------ DATA FOR THIS TASK ------

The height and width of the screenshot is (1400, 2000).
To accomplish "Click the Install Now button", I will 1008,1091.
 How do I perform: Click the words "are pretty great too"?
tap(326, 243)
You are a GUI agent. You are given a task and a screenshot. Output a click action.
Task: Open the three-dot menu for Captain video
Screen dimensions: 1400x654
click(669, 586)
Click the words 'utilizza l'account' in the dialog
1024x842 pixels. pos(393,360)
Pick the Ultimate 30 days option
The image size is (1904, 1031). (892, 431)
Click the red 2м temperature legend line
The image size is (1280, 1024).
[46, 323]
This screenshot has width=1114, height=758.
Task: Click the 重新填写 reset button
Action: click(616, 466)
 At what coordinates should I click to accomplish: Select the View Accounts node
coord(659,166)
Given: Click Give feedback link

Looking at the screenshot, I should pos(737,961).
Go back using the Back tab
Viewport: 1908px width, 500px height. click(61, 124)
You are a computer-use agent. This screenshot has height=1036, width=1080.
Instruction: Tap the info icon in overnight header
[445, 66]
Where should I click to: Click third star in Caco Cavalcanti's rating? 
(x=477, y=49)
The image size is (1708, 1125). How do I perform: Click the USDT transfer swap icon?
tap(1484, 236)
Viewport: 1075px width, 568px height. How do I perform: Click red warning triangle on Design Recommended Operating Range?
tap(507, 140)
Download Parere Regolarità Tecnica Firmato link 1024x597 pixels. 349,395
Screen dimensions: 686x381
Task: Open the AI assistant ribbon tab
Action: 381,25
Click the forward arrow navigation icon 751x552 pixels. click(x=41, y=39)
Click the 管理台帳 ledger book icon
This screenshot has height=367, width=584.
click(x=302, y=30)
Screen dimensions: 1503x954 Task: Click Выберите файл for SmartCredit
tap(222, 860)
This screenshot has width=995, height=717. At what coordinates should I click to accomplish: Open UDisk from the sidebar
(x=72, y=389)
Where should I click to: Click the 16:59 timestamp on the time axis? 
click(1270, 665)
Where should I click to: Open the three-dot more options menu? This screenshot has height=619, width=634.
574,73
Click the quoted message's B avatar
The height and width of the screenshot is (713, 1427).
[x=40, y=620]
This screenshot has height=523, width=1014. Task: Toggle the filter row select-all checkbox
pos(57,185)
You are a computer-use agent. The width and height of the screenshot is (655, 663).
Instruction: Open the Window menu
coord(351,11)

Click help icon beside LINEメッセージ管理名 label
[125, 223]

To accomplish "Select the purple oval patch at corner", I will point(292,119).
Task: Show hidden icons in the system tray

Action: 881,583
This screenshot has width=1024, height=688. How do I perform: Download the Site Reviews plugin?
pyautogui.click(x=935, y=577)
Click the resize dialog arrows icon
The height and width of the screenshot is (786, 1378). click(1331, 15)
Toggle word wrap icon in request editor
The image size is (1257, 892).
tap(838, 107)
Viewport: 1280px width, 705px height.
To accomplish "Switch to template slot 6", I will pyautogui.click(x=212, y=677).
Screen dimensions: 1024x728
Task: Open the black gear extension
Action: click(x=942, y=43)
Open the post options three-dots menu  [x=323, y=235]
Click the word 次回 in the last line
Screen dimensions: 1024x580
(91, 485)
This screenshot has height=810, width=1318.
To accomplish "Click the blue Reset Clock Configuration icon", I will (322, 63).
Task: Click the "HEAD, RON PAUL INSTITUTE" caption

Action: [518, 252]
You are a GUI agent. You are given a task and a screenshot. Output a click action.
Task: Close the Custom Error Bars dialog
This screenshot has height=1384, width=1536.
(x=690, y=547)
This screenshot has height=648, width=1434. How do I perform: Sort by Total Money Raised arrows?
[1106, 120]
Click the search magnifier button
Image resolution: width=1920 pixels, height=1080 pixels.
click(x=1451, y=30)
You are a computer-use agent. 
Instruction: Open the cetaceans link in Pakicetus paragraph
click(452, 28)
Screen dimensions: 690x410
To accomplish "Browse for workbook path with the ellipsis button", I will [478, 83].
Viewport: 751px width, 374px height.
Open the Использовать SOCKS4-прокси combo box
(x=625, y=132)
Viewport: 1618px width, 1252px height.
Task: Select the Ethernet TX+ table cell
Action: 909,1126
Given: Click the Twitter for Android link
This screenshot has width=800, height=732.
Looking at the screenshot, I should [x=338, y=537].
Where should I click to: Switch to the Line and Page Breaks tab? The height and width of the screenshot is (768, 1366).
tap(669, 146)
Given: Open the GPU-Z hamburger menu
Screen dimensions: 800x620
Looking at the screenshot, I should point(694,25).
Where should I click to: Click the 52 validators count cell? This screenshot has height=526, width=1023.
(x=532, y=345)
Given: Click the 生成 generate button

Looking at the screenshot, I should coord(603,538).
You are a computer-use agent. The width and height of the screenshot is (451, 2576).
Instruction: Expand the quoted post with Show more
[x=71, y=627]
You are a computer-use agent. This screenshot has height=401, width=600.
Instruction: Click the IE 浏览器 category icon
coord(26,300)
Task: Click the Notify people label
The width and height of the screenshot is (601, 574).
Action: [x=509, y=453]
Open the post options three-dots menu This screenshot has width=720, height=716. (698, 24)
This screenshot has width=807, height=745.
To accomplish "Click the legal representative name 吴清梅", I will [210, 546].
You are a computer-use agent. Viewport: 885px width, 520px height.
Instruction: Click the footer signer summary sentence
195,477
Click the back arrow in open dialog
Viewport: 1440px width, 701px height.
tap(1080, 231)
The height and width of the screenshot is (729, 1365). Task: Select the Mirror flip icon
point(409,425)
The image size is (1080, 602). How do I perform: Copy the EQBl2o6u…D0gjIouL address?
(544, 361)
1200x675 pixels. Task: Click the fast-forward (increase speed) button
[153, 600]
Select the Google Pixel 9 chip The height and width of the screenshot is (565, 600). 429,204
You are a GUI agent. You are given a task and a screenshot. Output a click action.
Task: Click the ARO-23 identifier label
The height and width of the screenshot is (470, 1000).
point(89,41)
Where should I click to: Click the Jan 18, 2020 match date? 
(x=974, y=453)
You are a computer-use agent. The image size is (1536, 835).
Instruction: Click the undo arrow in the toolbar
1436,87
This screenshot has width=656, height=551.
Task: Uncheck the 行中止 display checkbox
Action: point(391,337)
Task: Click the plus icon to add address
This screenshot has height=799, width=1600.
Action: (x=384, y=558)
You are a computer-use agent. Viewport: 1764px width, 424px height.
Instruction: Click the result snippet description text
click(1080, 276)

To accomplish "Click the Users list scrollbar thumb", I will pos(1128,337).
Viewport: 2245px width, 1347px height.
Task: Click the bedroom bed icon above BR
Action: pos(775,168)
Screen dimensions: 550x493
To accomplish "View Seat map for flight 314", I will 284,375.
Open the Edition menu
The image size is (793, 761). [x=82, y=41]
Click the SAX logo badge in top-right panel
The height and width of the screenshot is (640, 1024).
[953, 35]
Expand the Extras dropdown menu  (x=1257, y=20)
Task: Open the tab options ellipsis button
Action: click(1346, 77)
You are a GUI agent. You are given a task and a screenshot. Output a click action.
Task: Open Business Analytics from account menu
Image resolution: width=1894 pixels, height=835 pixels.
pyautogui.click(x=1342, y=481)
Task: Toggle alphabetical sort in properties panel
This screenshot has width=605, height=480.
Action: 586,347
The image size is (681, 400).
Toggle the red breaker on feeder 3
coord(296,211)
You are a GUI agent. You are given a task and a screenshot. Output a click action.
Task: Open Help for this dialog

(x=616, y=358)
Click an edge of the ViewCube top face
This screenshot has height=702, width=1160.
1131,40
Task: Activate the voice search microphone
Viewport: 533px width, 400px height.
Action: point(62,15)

------

■ **INSTRUCTIONS FOR THE TASK**
The reply should consist of the records, reproduced exactly.

■ **THE COMPLETED TASK**
The height and width of the screenshot is (1400, 2000).
To accomplish "Click the Install Now button", I will 1008,1091.
 How do I perform: Click the words "are pretty great too"?
tap(326, 243)
You are a GUI agent. You are given a task and a screenshot. Output a click action.
Task: Open the three-dot menu for Captain video
Screen dimensions: 1400x654
click(669, 586)
Click the words 'utilizza l'account' in the dialog
1024x842 pixels. pos(393,360)
Pick the Ultimate 30 days option
The image size is (1904, 1031). (892, 431)
Click the red 2м temperature legend line
The image size is (1280, 1024).
[46, 323]
This screenshot has width=1114, height=758.
Task: Click the 重新填写 reset button
Action: click(616, 466)
 At what coordinates should I click to accomplish: Select the View Accounts node
coord(659,166)
Given: Click Give feedback link

Looking at the screenshot, I should pos(737,961).
Go back using the Back tab
Viewport: 1908px width, 500px height. click(61, 124)
You are a computer-use agent. This screenshot has height=1036, width=1080.
Instruction: Tap the info icon in overnight header
[445, 66]
Where should I click to: Click third star in Caco Cavalcanti's rating? 
(x=477, y=49)
The image size is (1708, 1125). How do I perform: Click the USDT transfer swap icon?
tap(1484, 236)
Viewport: 1075px width, 568px height. How do I perform: Click red warning triangle on Design Recommended Operating Range?
tap(507, 140)
Download Parere Regolarità Tecnica Firmato link 1024x597 pixels. 349,395
Screen dimensions: 686x381
Task: Open the AI assistant ribbon tab
Action: 381,25
Click the forward arrow navigation icon 751x552 pixels. click(x=41, y=39)
Click the 管理台帳 ledger book icon
This screenshot has height=367, width=584.
click(x=302, y=30)
Screen dimensions: 1503x954 Task: Click Выберите файл for SmartCredit
tap(222, 860)
This screenshot has width=995, height=717. At what coordinates should I click to accomplish: Open UDisk from the sidebar
(x=72, y=389)
Where should I click to: Click the 16:59 timestamp on the time axis? 
click(1270, 665)
Where should I click to: Open the three-dot more options menu? This screenshot has height=619, width=634.
574,73
Click the quoted message's B avatar
The height and width of the screenshot is (713, 1427).
[x=40, y=620]
This screenshot has height=523, width=1014. Task: Toggle the filter row select-all checkbox
pos(57,185)
You are a computer-use agent. The width and height of the screenshot is (655, 663).
Instruction: Open the Window menu
coord(351,11)

Click help icon beside LINEメッセージ管理名 label
[125, 223]

To accomplish "Select the purple oval patch at corner", I will point(292,119).
Task: Show hidden icons in the system tray

Action: 881,583
This screenshot has width=1024, height=688. How do I perform: Download the Site Reviews plugin?
pyautogui.click(x=935, y=577)
Click the resize dialog arrows icon
The height and width of the screenshot is (786, 1378). click(1331, 15)
Toggle word wrap icon in request editor
The image size is (1257, 892).
tap(838, 107)
Viewport: 1280px width, 705px height.
To accomplish "Switch to template slot 6", I will pyautogui.click(x=212, y=677).
Screen dimensions: 1024x728
Task: Open the black gear extension
Action: click(x=942, y=43)
Open the post options three-dots menu  [x=323, y=235]
Click the word 次回 in the last line
Screen dimensions: 1024x580
(91, 485)
This screenshot has height=810, width=1318.
To accomplish "Click the blue Reset Clock Configuration icon", I will (322, 63).
Task: Click the "HEAD, RON PAUL INSTITUTE" caption

Action: [518, 252]
You are a GUI agent. You are given a task and a screenshot. Output a click action.
Task: Close the Custom Error Bars dialog
This screenshot has height=1384, width=1536.
(x=690, y=547)
This screenshot has height=648, width=1434. How do I perform: Sort by Total Money Raised arrows?
[1106, 120]
Click the search magnifier button
Image resolution: width=1920 pixels, height=1080 pixels.
click(x=1451, y=30)
You are a computer-use agent. 
Instruction: Open the cetaceans link in Pakicetus paragraph
click(452, 28)
Screen dimensions: 690x410
To accomplish "Browse for workbook path with the ellipsis button", I will [478, 83].
Viewport: 751px width, 374px height.
Open the Использовать SOCKS4-прокси combo box
(x=625, y=132)
Viewport: 1618px width, 1252px height.
Task: Select the Ethernet TX+ table cell
Action: 909,1126
Given: Click the Twitter for Android link
This screenshot has width=800, height=732.
Looking at the screenshot, I should [x=338, y=537].
Where should I click to: Switch to the Line and Page Breaks tab? The height and width of the screenshot is (768, 1366).
tap(669, 146)
Given: Open the GPU-Z hamburger menu
Screen dimensions: 800x620
Looking at the screenshot, I should point(694,25).
Where should I click to: Click the 52 validators count cell? This screenshot has height=526, width=1023.
(x=532, y=345)
Given: Click the 生成 generate button

Looking at the screenshot, I should coord(603,538).
You are a computer-use agent. The width and height of the screenshot is (451, 2576).
Instruction: Expand the quoted post with Show more
[x=71, y=627]
You are a computer-use agent. This screenshot has height=401, width=600.
Instruction: Click the IE 浏览器 category icon
coord(26,300)
Task: Click the Notify people label
The width and height of the screenshot is (601, 574).
Action: [x=509, y=453]
Open the post options three-dots menu This screenshot has width=720, height=716. (698, 24)
This screenshot has width=807, height=745.
To accomplish "Click the legal representative name 吴清梅", I will [210, 546].
You are a computer-use agent. Viewport: 885px width, 520px height.
Instruction: Click the footer signer summary sentence
195,477
Click the back arrow in open dialog
Viewport: 1440px width, 701px height.
tap(1080, 231)
The height and width of the screenshot is (729, 1365). Task: Select the Mirror flip icon
point(409,425)
The image size is (1080, 602). How do I perform: Copy the EQBl2o6u…D0gjIouL address?
(544, 361)
1200x675 pixels. Task: Click the fast-forward (increase speed) button
[153, 600]
Select the Google Pixel 9 chip The height and width of the screenshot is (565, 600). 429,204
You are a GUI agent. You are given a task and a screenshot. Output a click action.
Task: Click the ARO-23 identifier label
The height and width of the screenshot is (470, 1000).
point(89,41)
Where should I click to: Click the Jan 18, 2020 match date? 
(x=974, y=453)
You are a computer-use agent. The image size is (1536, 835).
Instruction: Click the undo arrow in the toolbar
1436,87
This screenshot has width=656, height=551.
Task: Uncheck the 行中止 display checkbox
Action: point(391,337)
Task: Click the plus icon to add address
This screenshot has height=799, width=1600.
Action: (x=384, y=558)
You are a computer-use agent. Viewport: 1764px width, 424px height.
Instruction: Click the result snippet description text
click(1080, 276)

To accomplish "Click the Users list scrollbar thumb", I will pos(1128,337).
Viewport: 2245px width, 1347px height.
Task: Click the bedroom bed icon above BR
Action: pos(775,168)
Screen dimensions: 550x493
To accomplish "View Seat map for flight 314", I will 284,375.
Open the Edition menu
The image size is (793, 761). [x=82, y=41]
Click the SAX logo badge in top-right panel
The height and width of the screenshot is (640, 1024).
[953, 35]
Expand the Extras dropdown menu  (x=1257, y=20)
Task: Open the tab options ellipsis button
Action: click(1346, 77)
You are a GUI agent. You are given a task and a screenshot. Output a click action.
Task: Open Business Analytics from account menu
Image resolution: width=1894 pixels, height=835 pixels.
pyautogui.click(x=1342, y=481)
Task: Toggle alphabetical sort in properties panel
This screenshot has width=605, height=480.
Action: 586,347
The image size is (681, 400).
Toggle the red breaker on feeder 3
coord(296,211)
You are a GUI agent. You are given a task and a screenshot. Output a click action.
Task: Open Help for this dialog

(x=616, y=358)
Click an edge of the ViewCube top face
This screenshot has height=702, width=1160.
1131,40
Task: Activate the voice search microphone
Viewport: 533px width, 400px height.
Action: point(62,15)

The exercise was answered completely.